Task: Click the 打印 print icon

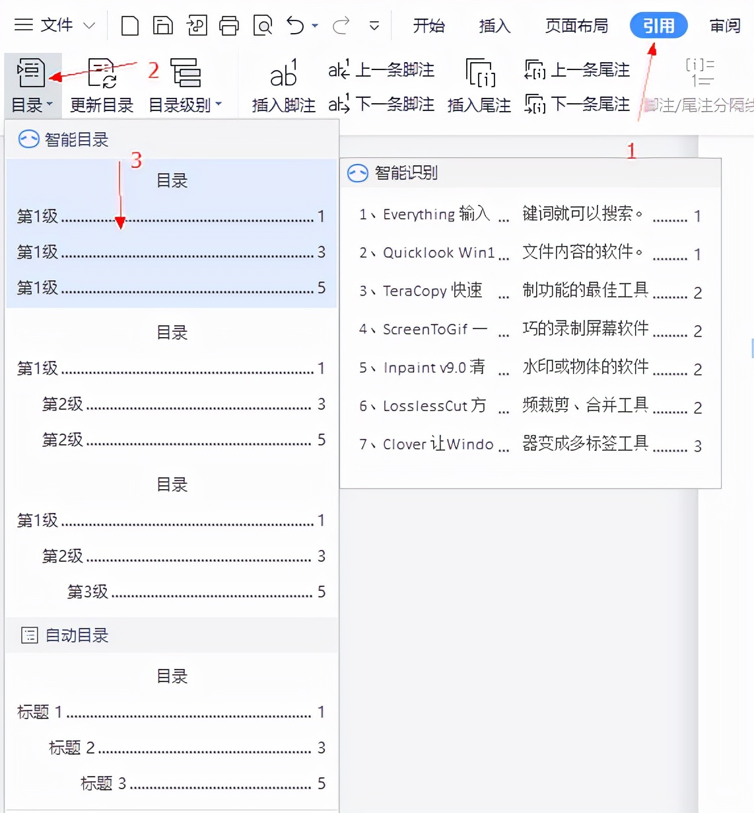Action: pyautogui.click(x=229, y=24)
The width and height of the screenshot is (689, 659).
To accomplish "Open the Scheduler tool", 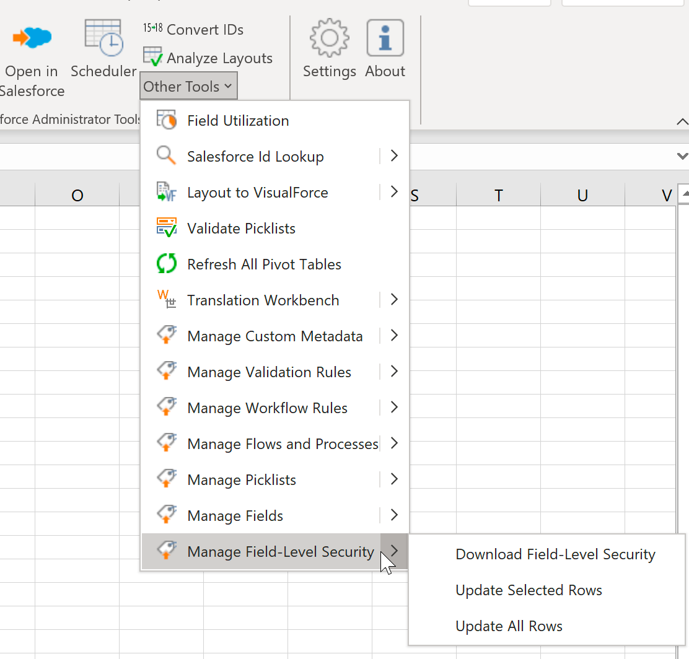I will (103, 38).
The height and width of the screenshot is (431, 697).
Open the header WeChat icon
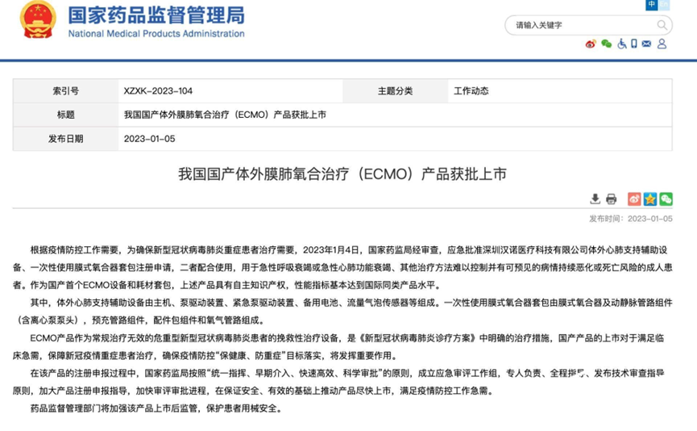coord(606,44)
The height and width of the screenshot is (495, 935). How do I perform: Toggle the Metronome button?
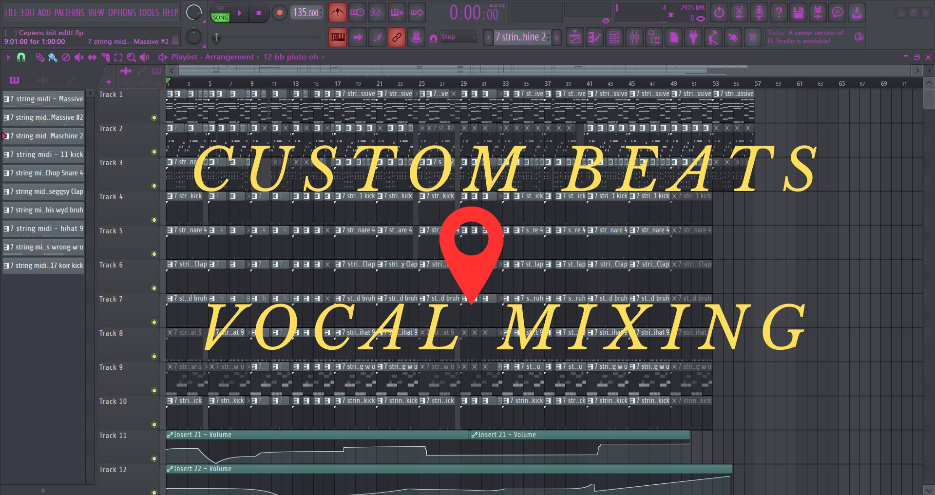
● ● ●
▸ **Your task**:
Count up the lines above in which the word "width" appears, and give nothing but that count.

▸ **Solved exercise**:
3